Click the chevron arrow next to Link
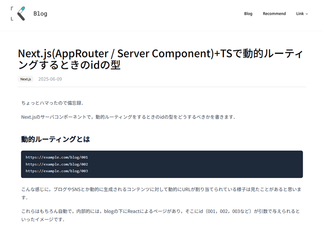Viewport: 323px width, 227px height. click(307, 14)
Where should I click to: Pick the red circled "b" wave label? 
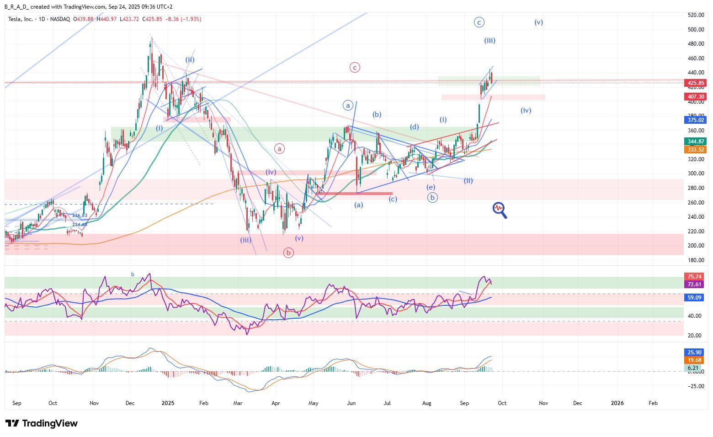288,253
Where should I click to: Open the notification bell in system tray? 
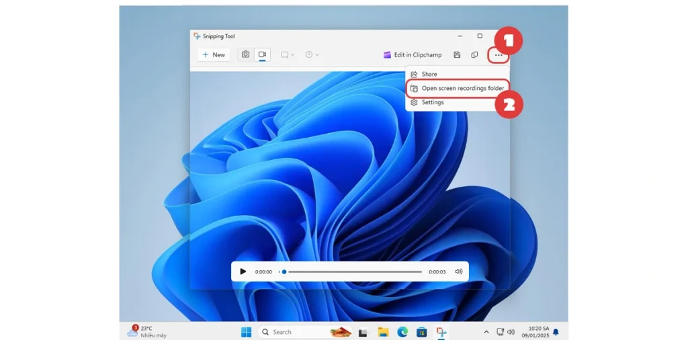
═══
* _Exercise description_: Output each of the lines above exactly, apart from the images.

* _Task solution_:
Click the chevron arrow next to Link
Viewport: 323px width, 227px height. click(307, 14)
Where should I click to: Pick the red circled "b" wave label? 
288,253
Where should I click to: Open the notification bell in system tray? 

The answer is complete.